森井教授のインターネット講座 最新版(2001年10月8日掲載記事)
第185回 ウイルスNimda(下)
非常に蔓延したウイルスであるNimdaですが、その特徴を今までの
ウイルスの悪い特徴を数多く併せ持った感染力が非常に強いウイル
スであるとしました。必ずしも革新的な発想に基づくウイルスでは
なく、今までのウイルスをうまく融合させたウイルスなのです。Code
RedというウイルスがWEBサーバにだけ感染し、ラブレターウイルス
がメールを介してパソコンに感染するウイルスでしたが、Nimdaは
どちらにも感染するのです。感染力が強い原因は次の4つの感染経
路をすべて併せ持つところです。(1)メールの添付ファイルにウ
イルスを潜伏させる。(2)イントラネット内の共有ファイルにウ
イルスを潜伏させる(3)WEBサーバをスキャンして、セキュリティ
ホールのあるサーバに感染させる。(4)感染したWEBサーバにアク
セスしてきたパソコンに感染させる。以上の4つの感染経路を持つ
ことによって、非常に感染力の強いウイルスとなっているのです。

## 課題
1 – 抜粋について、次の問いに答えなさい。
(a) Code Redは何にだけ感染するウイルスだと書かれているか。
(b) ラブレターウイルスは何を介してパソコンに感染するとされているか。
(c) Nimdaが併せ持つ感染経路はいくつと述べられているか。
2 – 抜粋のうち、「非常に蔓延したウイルスであるNimdaですが、その特徴を今までの」という語句を含むところから始め、「ことによって、非常に感染力の強いウイルスとなっているのです。」の後で終わる部分を、一字も変えずに書き出しなさい。

## 与えられた情報
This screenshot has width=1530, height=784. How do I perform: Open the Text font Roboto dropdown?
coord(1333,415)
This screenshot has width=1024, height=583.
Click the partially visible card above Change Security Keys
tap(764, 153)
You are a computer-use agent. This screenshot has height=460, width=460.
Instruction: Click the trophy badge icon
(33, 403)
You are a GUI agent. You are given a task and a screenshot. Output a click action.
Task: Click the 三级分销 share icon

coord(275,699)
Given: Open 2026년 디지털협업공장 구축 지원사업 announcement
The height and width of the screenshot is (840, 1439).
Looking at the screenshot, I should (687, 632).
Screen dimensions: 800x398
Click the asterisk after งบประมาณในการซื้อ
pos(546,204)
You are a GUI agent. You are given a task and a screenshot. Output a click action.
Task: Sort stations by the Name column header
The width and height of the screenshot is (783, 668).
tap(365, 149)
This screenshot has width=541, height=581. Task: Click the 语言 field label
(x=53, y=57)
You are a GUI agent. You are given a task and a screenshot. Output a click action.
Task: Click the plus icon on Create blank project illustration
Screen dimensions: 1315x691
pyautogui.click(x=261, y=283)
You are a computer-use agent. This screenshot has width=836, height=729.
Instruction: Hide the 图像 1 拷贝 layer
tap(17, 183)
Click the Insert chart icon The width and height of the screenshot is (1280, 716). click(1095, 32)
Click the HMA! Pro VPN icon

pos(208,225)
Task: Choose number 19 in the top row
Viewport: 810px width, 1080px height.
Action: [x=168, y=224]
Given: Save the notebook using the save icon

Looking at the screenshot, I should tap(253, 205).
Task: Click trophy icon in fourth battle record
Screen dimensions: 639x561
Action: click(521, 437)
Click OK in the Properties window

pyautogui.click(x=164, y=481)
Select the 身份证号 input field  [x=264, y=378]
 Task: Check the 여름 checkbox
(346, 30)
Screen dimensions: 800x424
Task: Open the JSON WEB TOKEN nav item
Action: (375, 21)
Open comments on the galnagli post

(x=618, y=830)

## 解答
1 –
(a) WEBサーバ
(b) メール
(c) 4つ

2 –
非常に蔓延したウイルスであるNimdaですが、その特徴を今までの
ウイルスの悪い特徴を数多く併せ持った感染力が非常に強いウイル
スであるとしました。必ずしも革新的な発想に基づくウイルスでは
なく、今までのウイルスをうまく融合させたウイルスなのです。Code
RedというウイルスがWEBサーバにだけ感染し、ラブレターウイルス
がメールを介してパソコンに感染するウイルスでしたが、Nimdaは
どちらにも感染するのです。感染力が強い原因は次の4つの感染経
路をすべて併せ持つところです。(1)メールの添付ファイルにウ
イルスを潜伏させる。(2)イントラネット内の共有ファイルにウ
イルスを潜伏させる(3)WEBサーバをスキャンして、セキュリティ
ホールのあるサーバに感染させる。(4)感染したWEBサーバにアク
セスしてきたパソコンに感染させる。以上の4つの感染経路を持つ
ことによって、非常に感染力の強いウイルスとなっているのです。